(Stored data)
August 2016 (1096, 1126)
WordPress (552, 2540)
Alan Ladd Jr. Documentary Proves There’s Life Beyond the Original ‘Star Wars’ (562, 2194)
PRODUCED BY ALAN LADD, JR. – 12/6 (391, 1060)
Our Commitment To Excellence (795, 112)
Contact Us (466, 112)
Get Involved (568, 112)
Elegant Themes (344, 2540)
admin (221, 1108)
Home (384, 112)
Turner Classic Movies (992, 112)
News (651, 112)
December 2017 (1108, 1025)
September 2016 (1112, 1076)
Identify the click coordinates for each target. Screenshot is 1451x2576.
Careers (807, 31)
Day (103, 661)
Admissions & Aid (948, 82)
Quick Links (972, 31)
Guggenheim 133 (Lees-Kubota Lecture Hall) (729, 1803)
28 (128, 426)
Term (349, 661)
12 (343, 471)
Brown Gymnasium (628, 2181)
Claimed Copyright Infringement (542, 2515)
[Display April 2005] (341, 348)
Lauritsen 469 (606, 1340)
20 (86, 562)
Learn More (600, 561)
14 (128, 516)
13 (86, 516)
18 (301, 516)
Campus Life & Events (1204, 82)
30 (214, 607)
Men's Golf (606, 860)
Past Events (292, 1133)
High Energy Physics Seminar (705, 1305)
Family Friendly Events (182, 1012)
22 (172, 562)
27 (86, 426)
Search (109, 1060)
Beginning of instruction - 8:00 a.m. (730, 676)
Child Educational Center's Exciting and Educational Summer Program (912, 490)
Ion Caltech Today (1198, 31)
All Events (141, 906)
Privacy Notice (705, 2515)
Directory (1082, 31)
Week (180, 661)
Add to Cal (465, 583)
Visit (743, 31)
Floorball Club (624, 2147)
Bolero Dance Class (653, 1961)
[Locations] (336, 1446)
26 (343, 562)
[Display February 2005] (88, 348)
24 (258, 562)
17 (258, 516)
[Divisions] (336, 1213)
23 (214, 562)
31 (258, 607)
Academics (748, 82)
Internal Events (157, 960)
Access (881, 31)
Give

▸ **Work instructions**:
Read the lines above. Gather those in which the string "Life" is found.

▸ **Problem solution**:
Alan Ladd Jr. Documentary Proves There’s Life Beyond the Original ‘Star Wars’ (562, 2194)
Campus Life & Events (1204, 82)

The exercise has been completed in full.